EU may add logging case to rule of law proceedings against Poland
PR dla Zagranicy
Victoria Bieniek
02.08.2017 13:58
The European Commission has announced that, if logging in Poland's primaeval Białowieża forest is not suspended, the matter will be included in Brussels’ rule-of-law case against Warsaw.
Photo: Pexel.com
A European Commission spokesman said that Brussels had seen media reports of logging in the forest in spite of the European Court of Justice telling Poland to stop.
The court last Friday issued a preliminary decision ordering logging to be halted in the forest after the commission claimed Poland was breaking European Union laws, including birds and habitats directives.
On Monday, Poland’s environment ministry said it would continue to “act”, having earlier said logging was part of a fight against a European spruce bark beetle plague which was destroying the forest.
Environment Minister Jan Szyszko has said Poland would respond to the European Commission’s accusations by 4 August.
The commission recently said it was ready to trigger a formal warning by the EU if Poland dismisses or forces the retirement of Supreme Court judges.
Warsaw was given a month to address "grave concerns" over sweeping judicial changes which allegedly breached EU law.
It followed an ongoing row over the rule of law in Poland, which started shortly after the governing conservative Law and Justice (PiS) introduced sweeping changes to the country’s constitutional court.
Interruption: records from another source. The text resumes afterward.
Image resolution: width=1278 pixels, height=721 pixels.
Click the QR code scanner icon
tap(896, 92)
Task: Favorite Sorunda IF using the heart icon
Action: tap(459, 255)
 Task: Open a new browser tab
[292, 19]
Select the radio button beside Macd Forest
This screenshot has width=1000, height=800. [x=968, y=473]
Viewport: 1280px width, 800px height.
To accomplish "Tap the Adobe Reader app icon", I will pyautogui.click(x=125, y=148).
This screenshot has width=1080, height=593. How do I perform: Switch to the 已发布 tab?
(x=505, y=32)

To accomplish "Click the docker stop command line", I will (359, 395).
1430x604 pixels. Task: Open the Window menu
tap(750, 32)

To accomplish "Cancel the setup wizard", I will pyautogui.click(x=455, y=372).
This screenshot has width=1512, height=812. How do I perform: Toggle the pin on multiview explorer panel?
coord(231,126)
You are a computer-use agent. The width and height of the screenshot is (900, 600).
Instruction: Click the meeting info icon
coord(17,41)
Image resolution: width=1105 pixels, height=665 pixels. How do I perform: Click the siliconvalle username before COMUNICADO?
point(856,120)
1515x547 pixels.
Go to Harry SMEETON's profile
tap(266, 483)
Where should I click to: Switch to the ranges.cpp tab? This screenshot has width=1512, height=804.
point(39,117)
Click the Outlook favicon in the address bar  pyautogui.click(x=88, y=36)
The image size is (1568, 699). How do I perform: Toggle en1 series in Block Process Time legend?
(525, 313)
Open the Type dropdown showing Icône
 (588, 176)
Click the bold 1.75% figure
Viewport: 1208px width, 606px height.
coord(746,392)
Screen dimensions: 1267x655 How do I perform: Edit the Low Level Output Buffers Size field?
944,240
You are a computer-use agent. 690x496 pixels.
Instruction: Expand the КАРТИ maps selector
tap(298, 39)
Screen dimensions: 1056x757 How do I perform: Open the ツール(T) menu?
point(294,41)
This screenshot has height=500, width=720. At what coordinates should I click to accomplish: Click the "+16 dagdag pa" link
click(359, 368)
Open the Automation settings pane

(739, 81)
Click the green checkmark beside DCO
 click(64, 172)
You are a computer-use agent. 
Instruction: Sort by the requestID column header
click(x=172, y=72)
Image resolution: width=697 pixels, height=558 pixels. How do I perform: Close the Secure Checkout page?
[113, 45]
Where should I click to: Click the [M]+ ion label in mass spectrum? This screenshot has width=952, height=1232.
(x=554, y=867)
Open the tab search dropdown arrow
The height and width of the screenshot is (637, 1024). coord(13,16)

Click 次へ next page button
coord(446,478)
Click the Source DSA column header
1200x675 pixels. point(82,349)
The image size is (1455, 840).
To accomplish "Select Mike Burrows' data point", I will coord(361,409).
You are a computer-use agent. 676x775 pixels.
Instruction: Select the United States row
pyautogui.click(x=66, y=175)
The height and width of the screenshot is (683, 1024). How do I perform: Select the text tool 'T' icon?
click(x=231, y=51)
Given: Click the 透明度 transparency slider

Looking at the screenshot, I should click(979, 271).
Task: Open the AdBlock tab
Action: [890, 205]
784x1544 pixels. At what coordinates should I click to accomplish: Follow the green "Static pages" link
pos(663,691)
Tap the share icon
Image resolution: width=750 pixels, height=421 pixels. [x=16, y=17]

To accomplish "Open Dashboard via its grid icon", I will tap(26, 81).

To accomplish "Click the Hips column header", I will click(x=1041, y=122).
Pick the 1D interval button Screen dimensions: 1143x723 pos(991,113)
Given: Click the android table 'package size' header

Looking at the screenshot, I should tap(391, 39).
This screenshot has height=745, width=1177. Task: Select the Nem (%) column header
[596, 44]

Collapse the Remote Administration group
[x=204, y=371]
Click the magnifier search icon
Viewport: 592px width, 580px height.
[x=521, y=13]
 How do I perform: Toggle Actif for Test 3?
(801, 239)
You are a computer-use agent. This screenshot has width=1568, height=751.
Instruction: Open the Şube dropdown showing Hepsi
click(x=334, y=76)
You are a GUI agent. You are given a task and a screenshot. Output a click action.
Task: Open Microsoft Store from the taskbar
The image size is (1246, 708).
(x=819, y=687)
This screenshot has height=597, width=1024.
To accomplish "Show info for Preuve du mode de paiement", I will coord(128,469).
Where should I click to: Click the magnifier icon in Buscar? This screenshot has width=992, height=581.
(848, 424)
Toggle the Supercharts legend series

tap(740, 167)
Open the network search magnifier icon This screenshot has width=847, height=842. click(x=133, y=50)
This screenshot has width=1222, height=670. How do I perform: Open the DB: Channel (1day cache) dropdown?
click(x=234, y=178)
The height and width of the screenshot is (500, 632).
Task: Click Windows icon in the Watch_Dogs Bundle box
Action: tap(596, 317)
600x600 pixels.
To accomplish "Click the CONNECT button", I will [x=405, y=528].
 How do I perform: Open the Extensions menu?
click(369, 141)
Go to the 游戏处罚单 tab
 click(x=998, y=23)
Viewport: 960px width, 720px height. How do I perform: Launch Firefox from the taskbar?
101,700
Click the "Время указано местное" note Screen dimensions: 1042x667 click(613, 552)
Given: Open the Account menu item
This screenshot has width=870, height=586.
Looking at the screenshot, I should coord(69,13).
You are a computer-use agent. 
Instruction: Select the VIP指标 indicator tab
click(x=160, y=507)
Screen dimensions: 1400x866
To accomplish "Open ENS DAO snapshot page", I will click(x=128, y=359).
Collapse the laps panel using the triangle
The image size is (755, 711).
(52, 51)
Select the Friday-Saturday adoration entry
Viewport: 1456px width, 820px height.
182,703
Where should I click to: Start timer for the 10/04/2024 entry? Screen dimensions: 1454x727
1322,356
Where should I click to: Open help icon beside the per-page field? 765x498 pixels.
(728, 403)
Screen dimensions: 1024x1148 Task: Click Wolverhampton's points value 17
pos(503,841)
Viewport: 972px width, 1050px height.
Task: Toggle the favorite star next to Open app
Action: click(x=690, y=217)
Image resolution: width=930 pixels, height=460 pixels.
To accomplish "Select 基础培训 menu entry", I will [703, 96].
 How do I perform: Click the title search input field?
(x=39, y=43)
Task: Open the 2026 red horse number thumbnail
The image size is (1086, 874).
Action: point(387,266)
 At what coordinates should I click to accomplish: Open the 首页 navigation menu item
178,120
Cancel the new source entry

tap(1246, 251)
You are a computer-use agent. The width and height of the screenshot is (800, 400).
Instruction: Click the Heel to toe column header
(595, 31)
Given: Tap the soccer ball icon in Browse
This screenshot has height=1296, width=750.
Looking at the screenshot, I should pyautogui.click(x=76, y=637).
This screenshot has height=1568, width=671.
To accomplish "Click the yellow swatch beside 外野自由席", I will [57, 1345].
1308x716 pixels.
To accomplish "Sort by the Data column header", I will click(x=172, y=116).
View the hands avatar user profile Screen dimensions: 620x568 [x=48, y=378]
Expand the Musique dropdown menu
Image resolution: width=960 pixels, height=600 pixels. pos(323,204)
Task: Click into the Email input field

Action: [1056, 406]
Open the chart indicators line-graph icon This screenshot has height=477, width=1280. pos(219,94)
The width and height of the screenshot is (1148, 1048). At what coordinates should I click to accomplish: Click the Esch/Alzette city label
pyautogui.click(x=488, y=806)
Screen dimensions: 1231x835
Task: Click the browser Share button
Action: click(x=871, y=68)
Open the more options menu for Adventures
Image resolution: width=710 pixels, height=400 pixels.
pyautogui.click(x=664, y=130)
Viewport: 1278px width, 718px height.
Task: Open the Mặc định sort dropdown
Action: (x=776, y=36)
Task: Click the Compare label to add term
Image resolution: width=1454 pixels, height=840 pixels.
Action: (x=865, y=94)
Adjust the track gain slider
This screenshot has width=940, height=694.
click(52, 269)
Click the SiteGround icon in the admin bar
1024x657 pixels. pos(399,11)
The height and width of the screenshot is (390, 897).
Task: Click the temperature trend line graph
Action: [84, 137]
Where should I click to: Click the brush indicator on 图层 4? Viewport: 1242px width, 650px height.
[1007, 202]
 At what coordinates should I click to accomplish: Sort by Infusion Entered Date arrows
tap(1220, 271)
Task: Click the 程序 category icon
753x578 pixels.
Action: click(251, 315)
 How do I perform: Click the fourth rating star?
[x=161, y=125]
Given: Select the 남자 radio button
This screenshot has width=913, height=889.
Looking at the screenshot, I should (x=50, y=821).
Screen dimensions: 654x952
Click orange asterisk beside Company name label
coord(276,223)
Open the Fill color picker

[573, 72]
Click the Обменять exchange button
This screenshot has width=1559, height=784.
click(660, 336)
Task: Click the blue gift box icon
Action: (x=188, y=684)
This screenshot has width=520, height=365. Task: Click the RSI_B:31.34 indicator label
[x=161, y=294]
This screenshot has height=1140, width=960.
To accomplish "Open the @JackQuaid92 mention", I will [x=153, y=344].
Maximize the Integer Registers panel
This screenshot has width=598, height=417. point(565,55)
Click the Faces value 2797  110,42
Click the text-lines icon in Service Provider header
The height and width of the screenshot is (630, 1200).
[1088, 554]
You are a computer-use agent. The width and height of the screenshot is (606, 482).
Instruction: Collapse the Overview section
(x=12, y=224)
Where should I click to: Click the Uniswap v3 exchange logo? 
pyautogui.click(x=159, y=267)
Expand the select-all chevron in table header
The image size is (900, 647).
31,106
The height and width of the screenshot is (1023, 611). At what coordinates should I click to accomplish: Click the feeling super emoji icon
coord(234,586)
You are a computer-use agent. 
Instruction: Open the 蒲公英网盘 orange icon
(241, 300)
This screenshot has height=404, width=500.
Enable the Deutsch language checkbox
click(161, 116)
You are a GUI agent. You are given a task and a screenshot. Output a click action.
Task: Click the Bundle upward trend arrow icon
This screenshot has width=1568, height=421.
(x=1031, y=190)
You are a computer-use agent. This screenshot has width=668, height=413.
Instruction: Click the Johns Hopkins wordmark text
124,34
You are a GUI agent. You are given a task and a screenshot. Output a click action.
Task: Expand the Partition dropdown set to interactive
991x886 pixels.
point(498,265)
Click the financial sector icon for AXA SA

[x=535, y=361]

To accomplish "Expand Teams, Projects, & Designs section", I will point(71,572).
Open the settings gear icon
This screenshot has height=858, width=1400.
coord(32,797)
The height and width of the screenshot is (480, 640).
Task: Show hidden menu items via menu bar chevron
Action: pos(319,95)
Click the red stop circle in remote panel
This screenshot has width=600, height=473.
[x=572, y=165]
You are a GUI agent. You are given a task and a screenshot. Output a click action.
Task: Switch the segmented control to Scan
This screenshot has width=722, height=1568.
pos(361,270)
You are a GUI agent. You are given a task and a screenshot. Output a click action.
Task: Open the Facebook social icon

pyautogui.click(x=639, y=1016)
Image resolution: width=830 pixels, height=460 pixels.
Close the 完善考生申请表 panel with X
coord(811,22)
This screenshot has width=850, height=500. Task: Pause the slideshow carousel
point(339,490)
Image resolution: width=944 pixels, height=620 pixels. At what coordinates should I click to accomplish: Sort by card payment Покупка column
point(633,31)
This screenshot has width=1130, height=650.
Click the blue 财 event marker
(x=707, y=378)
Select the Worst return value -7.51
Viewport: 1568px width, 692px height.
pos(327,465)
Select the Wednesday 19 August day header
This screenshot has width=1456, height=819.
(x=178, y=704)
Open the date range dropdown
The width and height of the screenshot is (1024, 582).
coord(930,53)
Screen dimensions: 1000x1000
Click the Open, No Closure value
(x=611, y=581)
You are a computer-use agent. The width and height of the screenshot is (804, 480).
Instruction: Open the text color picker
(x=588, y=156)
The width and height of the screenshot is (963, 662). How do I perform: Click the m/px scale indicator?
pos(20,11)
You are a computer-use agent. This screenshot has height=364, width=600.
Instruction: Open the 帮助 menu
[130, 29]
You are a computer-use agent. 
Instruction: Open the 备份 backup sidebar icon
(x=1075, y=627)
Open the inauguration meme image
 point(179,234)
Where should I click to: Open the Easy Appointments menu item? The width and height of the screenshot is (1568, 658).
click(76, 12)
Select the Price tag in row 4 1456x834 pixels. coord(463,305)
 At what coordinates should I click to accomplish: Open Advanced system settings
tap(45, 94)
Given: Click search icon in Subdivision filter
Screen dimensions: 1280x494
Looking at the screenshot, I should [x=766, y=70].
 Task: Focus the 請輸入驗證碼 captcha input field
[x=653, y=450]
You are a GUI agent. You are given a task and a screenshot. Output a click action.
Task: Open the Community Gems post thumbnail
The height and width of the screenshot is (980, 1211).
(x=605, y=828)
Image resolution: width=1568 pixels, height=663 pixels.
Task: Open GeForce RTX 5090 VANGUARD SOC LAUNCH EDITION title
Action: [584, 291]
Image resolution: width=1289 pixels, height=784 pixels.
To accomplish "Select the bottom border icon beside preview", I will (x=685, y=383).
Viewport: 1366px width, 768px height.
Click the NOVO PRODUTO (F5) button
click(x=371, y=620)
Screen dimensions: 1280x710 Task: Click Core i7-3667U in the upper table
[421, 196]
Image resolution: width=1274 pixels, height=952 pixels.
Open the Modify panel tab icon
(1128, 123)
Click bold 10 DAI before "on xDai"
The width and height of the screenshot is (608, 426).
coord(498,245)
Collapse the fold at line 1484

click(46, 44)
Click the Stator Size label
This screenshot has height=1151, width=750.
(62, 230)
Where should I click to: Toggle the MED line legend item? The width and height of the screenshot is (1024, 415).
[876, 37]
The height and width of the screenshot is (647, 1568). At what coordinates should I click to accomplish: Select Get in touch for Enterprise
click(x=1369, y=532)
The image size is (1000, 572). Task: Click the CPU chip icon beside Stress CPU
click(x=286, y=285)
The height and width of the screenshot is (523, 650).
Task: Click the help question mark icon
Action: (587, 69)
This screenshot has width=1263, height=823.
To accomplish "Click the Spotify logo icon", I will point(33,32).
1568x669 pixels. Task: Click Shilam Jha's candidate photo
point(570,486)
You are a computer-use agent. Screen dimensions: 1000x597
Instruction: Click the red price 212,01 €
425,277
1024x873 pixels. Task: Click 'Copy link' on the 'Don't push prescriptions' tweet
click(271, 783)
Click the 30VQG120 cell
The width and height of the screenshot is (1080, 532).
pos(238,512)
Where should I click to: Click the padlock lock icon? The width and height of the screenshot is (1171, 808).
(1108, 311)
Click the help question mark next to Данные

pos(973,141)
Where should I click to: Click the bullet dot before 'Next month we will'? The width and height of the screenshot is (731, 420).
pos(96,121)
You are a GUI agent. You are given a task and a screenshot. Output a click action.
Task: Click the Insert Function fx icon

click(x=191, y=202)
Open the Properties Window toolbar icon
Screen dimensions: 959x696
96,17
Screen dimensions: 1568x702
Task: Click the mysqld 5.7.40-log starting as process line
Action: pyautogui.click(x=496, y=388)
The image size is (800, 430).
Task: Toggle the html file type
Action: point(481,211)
Planned changes to the supreme court and a judicial ethics council were vetoed by Poland’s president but PiS has pledged to plough ahead with court reforms.
Poland's Law and Justice party has said sweeping changes are needed to reform an inefficient and sometimes corrupt judicial system tainted by the communist past, accusing judges of being an elite, self-serving clique often out of touch with the problems of ordinary citizens.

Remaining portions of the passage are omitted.